Work to complete:
1. Decide whether each statement below agrees with the passage on the sweep and trait optimum paradigms, answering yes or no and quoting the exact words from the passage that decide it.
(a) In the sweep paradigm, the gap in fitness gain between small and large populations grows over time.
(b) Under the trait optimum paradigm, large populations reach the fitness optimum well before small ones.
(c) The simulations of the number of selection targets used a small population of 450 and a large population of 9000.
2. Please carry the passage on the sweep and trait optimum paradigms forward from its final sentence.

Provided passage:
***

The difference in median allele frequencies between small and large populations increases with time for the trait optimum paradigm (Fig. 1). This pattern is the consequence of more loci decreasing below the detection limit in the small populations than for large ones after the trait optimum has been reached. For the sweep paradigm, the allele frequencies continuously increase with time so the difference in the median allele frequencies between small and large populations decreases continuously. Hence, large and small populations have characteristic signatures that distinguish trait optimum paradigm from sweep paradigm. Combining the information from large and small populations provides an even stronger distinction between the two paradigms.

Fitness

The evolution of fitness has the same trend in small and large populations regardless of the evolutionary paradigm. The increase in fitness is higher in large populations than in the small ones in the sweep paradigm (Fig. 2) because fewer alleles are lost by drift (Fig. 1). Furthermore, the population fitness increases faster in the large population under the trait optimum paradigm but only until the phenotypic optimum is reached (Fig. 2). Despite faster increase of fitness in large populations under trait optimum paradigm, small and large populations reach the fitness optimum almost at the same time (Fig. 2) and the differences in fitness between small and large populations before reaching the fitness optimum are very subtle. However, in the sweep paradigm, the difference in fitness gain between small and large populations increases with time. Thus, the differential fitness in populations of different sizes can serve as discriminator between the two paradigms.

Parallelism across replicates

Regardless of the evolutionary paradigm, the signature of selection is more repeatable in large populations than in small ones because fewer alleles are lost due to drift (Fig. 3).

Distribution of selected alleles on haplotypes

Under the sweep paradigm, more selected alleles are recombined onto the same haplotype in large populations than in small ones (Fig. 4) and the number of selected alleles increases with time for both population sizes. For the trait optimum paradigm, population size has no influence on the number of selected alleles on haplotypes after trait optimum is reached.

While for some discriminatory features, such as distribution of selected alleles on haplotypes, no major difference can be noted between large and small populations, contrasting the patterns of fitness evolution, allele frequency changes and parallelism among replicates in small and large populations clearly provides some additional information not available from analysis of a single population size alone.

Effect of the number of selection targets

We determined the influence of the number of selected alleles by simulating 10, 20, 50 and 100 linked loci (scenario B in Table 1a, for sweep, and 1b, for trait optimum paradigm) with starting frequency of 0.05 and equal effects (0.08 for selective sweep and 0.04 for trait optimum paradigm) in small (450) and large (9000) populations in 500 iterations.

In the sweep paradigm, fitness of populations with more selected alleles is greater than that of populations with fewer alleles (Fig. 5) due to the frequency increase of more selected alleles throughout the time (Fig. 6). For the trait optimum we noticed a marked difference for founder populations with few alleles (e.g. 10 and 20), as in these simulations the trait optimum could not be reached (Fig. 7), hence no genetic redundancy was observed. In populations without redundancy (e.g. with 10 and 20 loci) the trajectories of allele frequencies (Fig. 8) resemble the sweep paradigm in that the median allele frequency continues to increase and the two paradigms cannot be distinguished.

***

Excerpted records:
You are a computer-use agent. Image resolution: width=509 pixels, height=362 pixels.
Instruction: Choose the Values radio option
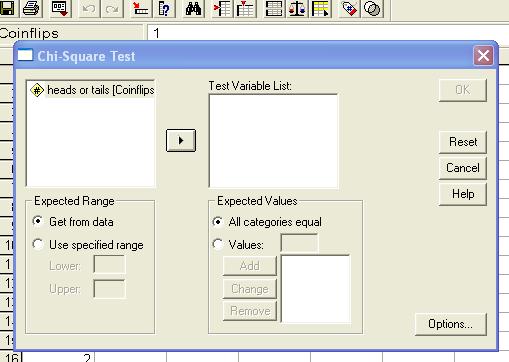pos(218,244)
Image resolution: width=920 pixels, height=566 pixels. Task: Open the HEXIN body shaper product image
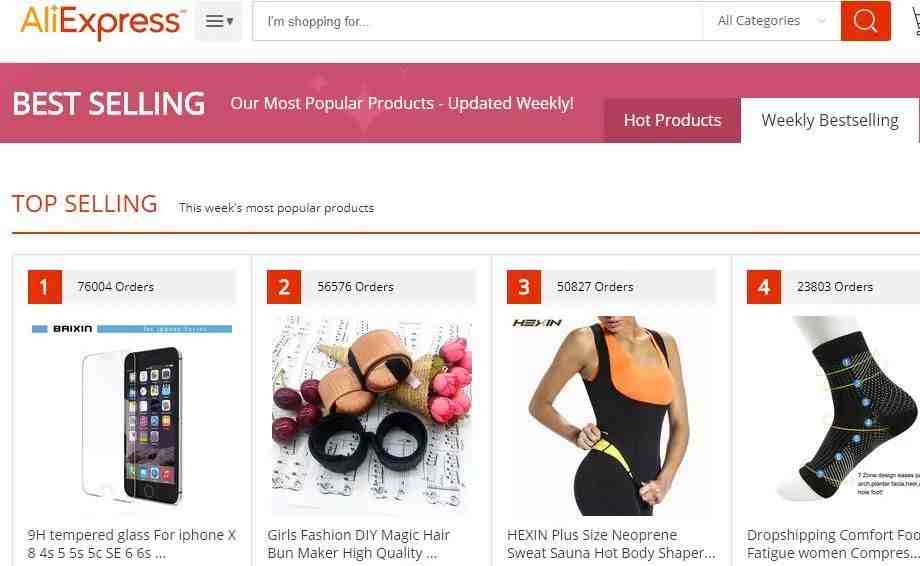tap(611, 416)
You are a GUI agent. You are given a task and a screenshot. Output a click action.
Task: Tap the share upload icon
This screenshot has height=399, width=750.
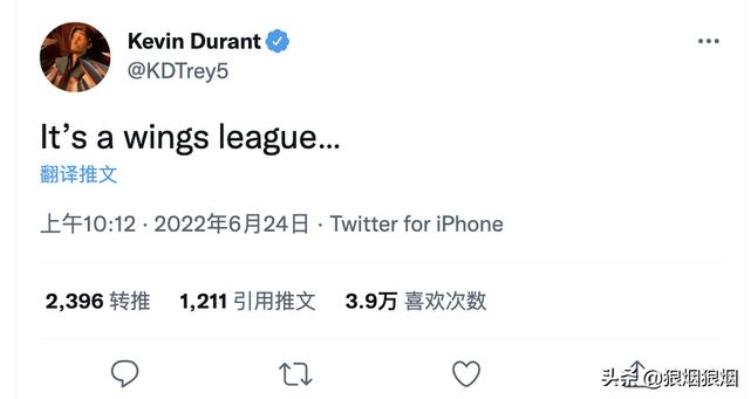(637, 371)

***

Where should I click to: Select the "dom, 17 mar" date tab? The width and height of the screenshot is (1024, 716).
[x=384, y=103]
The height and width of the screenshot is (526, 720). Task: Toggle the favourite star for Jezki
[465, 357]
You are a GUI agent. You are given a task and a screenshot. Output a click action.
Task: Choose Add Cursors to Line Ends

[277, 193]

***

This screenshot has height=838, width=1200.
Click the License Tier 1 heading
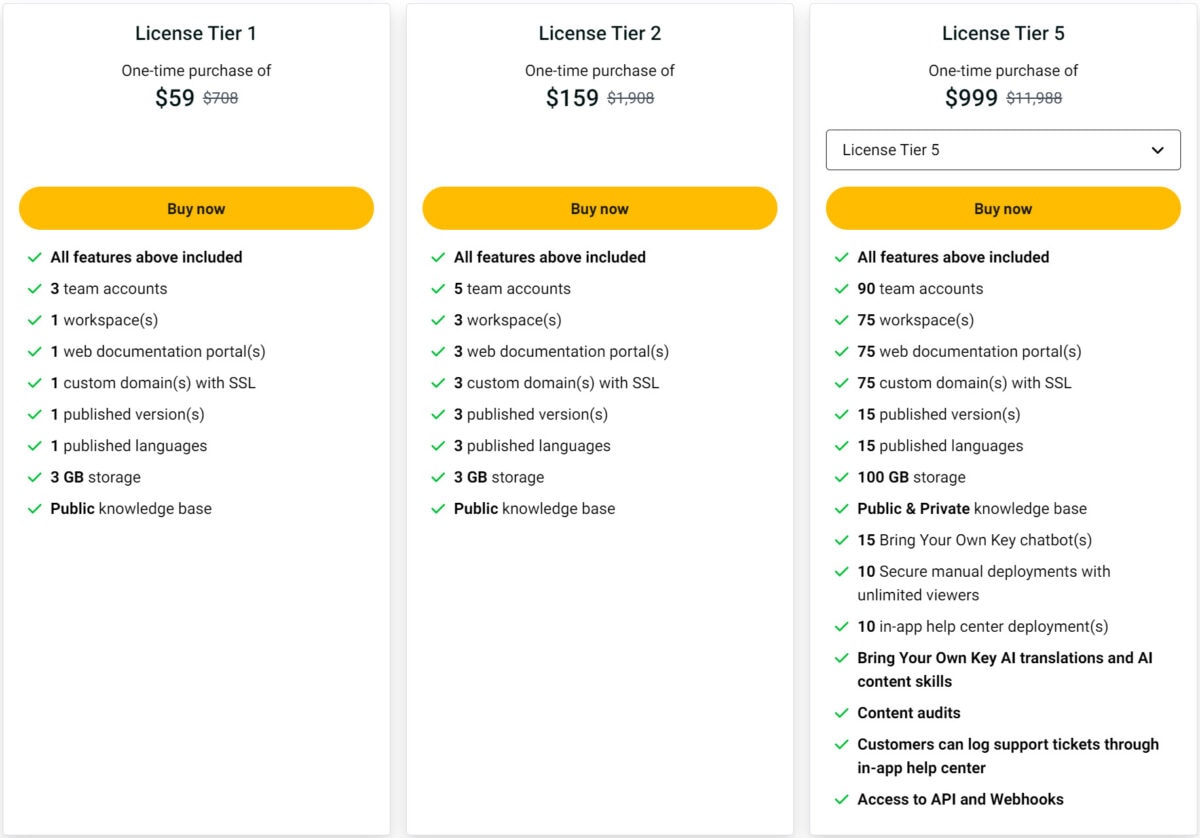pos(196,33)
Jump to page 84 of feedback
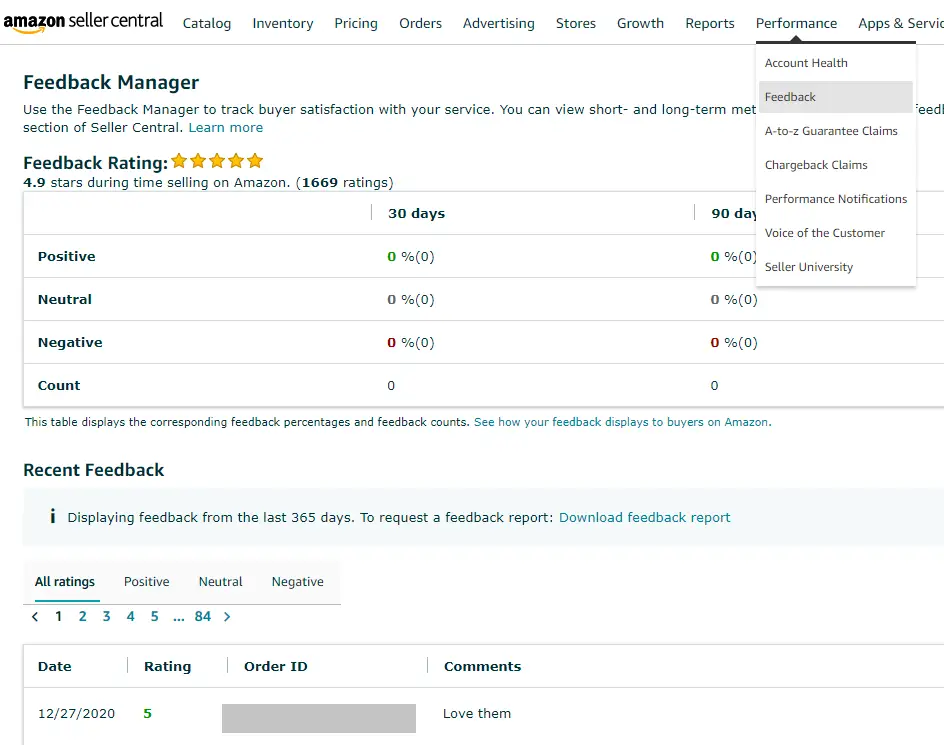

***

Outputs by task:
1.
(a) Yes: "However, in the sweep paradigm, the difference in fitness gain between small and large populations increases with time."
(b) No: "small and large populations reach the fitness optimum almost at the same time"
(c) Yes: "in small (450) and large (9000) populations"

2.
Figure 5

Population fitness with different number of beneficial loci, e.g. 10, 20, 50, and 100, under sweep paradigm (Table 1a, scenario B). Black lines depict the median fitness. Fitness is log₁₀ transformed.

Figure 6

Frequency of alleles in populations of 450 and 9,000 individuals under sweep paradigm (Table 1a, scenario B) with different number of beneficial loci: 10 (dotted line), 20 (dash dotted line), 50 (dashed line), and 100 (solid line). Asterisks depict the median frequency of alleles with frequency increase more than expected under drift. The number of alleles with frequency increase is shown with colors that correspond to the labels. The number of alleles with sweep-like signature (frequency ≥ 0.9), if present, is shown after ‘/’. The curves are fitted to histograms with bins of 0.05 and are normalized by bin count/total count. Total count is number of loci * 500 replicates.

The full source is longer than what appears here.